A prig, according to Webster's is, among other things,"one who offends or irritates by obvious or rigid observance of the proprieties: one self-sufficient in virtue, culture or propriety often in a pointed manner or to an obnoxious degree."

Being priggish is "marked by overvaluing oneself or one's ideas, habits, notions, by precise or inhibited adherence to them."

And priggism "is self-conscious propriety of conduct; stilted correctness of behavior; prim adherence to conventionality."

Woodrow Wilson, one of the few politicians who actually dealt with the prig problem, told a crowd in Pittsburgh in October 1914:" If you will think about what you ought to do for other people, your character will take care of itself. Character is a byproduct, and any man who devotes himself to its cultivation in his own case will become a selfish prig."
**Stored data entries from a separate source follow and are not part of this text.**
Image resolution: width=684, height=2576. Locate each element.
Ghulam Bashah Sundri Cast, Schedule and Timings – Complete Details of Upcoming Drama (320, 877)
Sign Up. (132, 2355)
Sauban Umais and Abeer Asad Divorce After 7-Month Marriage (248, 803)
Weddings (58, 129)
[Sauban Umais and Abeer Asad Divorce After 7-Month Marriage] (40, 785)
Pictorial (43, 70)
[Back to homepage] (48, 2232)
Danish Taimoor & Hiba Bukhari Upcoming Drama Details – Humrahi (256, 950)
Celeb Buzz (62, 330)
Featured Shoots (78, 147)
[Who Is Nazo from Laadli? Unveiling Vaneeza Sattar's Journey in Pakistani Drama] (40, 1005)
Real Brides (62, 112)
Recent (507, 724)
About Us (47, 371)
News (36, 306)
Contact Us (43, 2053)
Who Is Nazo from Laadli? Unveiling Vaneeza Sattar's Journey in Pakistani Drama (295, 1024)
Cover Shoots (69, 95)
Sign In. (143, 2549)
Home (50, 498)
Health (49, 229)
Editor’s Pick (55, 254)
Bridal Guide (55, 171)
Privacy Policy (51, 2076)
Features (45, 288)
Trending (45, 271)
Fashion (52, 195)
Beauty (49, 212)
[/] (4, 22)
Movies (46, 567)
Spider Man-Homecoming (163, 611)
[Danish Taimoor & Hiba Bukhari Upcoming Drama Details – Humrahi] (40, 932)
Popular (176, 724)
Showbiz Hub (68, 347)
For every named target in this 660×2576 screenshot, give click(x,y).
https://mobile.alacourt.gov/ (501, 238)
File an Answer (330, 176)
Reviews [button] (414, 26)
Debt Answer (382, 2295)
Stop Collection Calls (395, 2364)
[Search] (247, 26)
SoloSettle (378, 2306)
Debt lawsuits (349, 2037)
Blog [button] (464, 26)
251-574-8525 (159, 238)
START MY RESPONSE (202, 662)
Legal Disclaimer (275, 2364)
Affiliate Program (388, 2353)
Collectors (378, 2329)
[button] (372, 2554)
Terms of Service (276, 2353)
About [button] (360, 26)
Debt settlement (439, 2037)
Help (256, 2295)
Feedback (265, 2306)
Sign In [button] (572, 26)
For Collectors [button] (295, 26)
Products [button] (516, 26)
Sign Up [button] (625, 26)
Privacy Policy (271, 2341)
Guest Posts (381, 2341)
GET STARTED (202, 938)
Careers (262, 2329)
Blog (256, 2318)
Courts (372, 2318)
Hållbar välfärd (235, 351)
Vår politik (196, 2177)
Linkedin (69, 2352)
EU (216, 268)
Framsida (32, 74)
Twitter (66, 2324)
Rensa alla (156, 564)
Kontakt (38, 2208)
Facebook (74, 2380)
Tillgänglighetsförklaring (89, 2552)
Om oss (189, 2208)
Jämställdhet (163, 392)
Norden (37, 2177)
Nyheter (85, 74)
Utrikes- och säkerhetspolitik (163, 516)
The emphasis on salvation in isolation that is so central to current evangelicalism (not to mention certain strains of psychotherapy and contemporary self-help literature) is an ideal breeding ground for the prig. One can note, in fact, some correlation between the presumed level of God's direct notice and intervention in personal matters and the level of priggishness a religion encourages.

But whatever the cause, the relative priggishness of a religion becomes a matter of critical importance when theology spills over, as it has with a vengeance, into national politics. For when politicians and Supreme Court Justices talk and think about God they are not talking of the God of the deist, the 11th Commandment ecologist, the Unitarian, the Quaker, the liberal Catholic, the low Episcopalian, the Seventh Day Agnostic or even the ancient god of the Jew. It is patently clear from their language that they are describing The Great Prig In the Sky -- lord, master and protector of the unctuous, the self-righteous and the ostentatiously saved.

Creeping propriety has even affected institutions that should, by their nature, be immune, including many of a progressive bent. This is perhaps the inevitable result of a politics which has changed from an emphasis on coalitions to a politics of the most precise special interest. Having moved vigorously in recent decades from such simplistic divisions as labor and capital, farmers and ranchers, and liberal and conservative, we now find ourselves atomized into acronyms. The organizations bearing these acronyms carry out their purported purposes, but they also increasingly define and restrict us.

The problem with over-specialized self-definitions is, firstly, that one's politics can become as prissy as the dress of the dandy and, secondly, that eventually it causes one to act on the belief that the explanation is true and complete, making one seem less a real human and more a bumper sticker.

The recent self-conscious effort to upgrade the status of blacks by calling them African-Americans demonstrates well the problems involved in excessive concern with self-definition. One need only think of how black history might have been different if a publisher had been asked to consider a book called African-American Like Me or if Fats Waller had written, "What did I do to be so African- American and blue?" But the determinedly pious don't sing.

I tend to stay away from political prigs even when I am in sympathy with their cause. I can smell piety a mile away and prefer the company of sinners just trying to do better to those who leave the strong impression that you're not really good enough to join them. Besides they might catch me eating a Big Mac.

Fortunately, there is plenty of activism that doesn't ask too many questions or demand that we save ourselves before, together, we try to mitigate the damage that clearly faces all of us. Besides, the prigs never attain the perfection they pretend. They not only irritate others and deceive themselves, they miss that of the mystery of life which lies in its contradictions and inconsistencies. The sinners know, in their hearts, that they have more fun. Furthermore, as the poet William Stafford pointed out, "If you purify the pond, the lilies die."